L’attrice Ann Blyth è morta all’età di 98 anni. Ne avrebbe compiuti 99 il prossimo 16 agosto. Era una delle ultime star sopravvissute della golden age hollywoodiana. Bambina prodigio alla radio, negli anni Quaranta fu scritturata dalla Universal dopo essersi affermata a Broadway, debuttando sul grande schermo nel 1945 accanto a Donald O’Connor in Chip Off the Old Block, la prima delle commedie musicali nelle quali Blyth dà prova di un talento completo e versatile.

La svolta nel 1945, quando venne scelta per il ruolo della figlia di Joan Crawford nel classico noir Il romanzo di Mildred di Michael Curtiz, interpretazione che le fece ottenere una nomination all’Oscar come migliore attrice non protagonista. In seguito, Blyth apparve in film di vario genere, dagli intensi drammi Forza bruta di Jules Dassin (1947), Pugno di ferro di Roy Rowland (1947) e Il sorriso della Gioconda di Zoltán Korda (1948) a spumeggianti commedie Il signore e la sirena di Irving Pichel (1948), Gli ultimi giorni di uno scapolo di Robert Montgomery (1949) e Quella meravigliosa invenzione di Charles Barton (1949) passando per i western Figlio del delitto di George Sherman (1949) e Rose Marie di Mervyn LeRoy (1954), il noir La campana del convento di Douglas Sirk (1951), lo sci-fi La grande passione di Roy Ward Baker (1951), il war movie Operazione Z di Tay Garnett (1952).

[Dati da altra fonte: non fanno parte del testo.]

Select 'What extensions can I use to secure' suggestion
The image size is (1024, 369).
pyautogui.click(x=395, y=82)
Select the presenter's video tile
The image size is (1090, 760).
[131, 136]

Sempre a suo agio nelle commedie musicali come Il principe studente di Richard Thorpe (1954) e Uno straniero tra gli angeli di Vincente Minnelli (1955), Blyth si è specializzata come protagonista degli avventurosi La calata dei mongoli di George Sherman (1951), Il mondo nelle mie braccia di Raoul Walsh (1952), Il ladro del re di Robert Z. Leonard (1955) ma anche in biopic, da Il grande Caruso di Richard Thorpe (1951) a La storia di Buster Keaton di Sidney Sheldon (1957) fino a Quando l’amore è romanzo di Michael Curtiz (1957), sua ultima performance sul grande schermo in cui interpreta la cantane jazz Helen Morgan. Nel corso della sua carriera ha recitato con star del calibro di Gregory Peck, Burt Lancaster, Mickey Rooney, Tyrone Power, Bing Crosby, Charles Boyer, Claudette Colbert.

Dopo aver intentato una causa contro il produttore Benedict Bogeaus, Blyth si allontanò dal cinema, dedicandosi, dagli anni Sessanta in poi, a produzioni teatrali e televisive, apparendo in serie come Carovane verso il WestAi confini della realtà e La signora in giallo.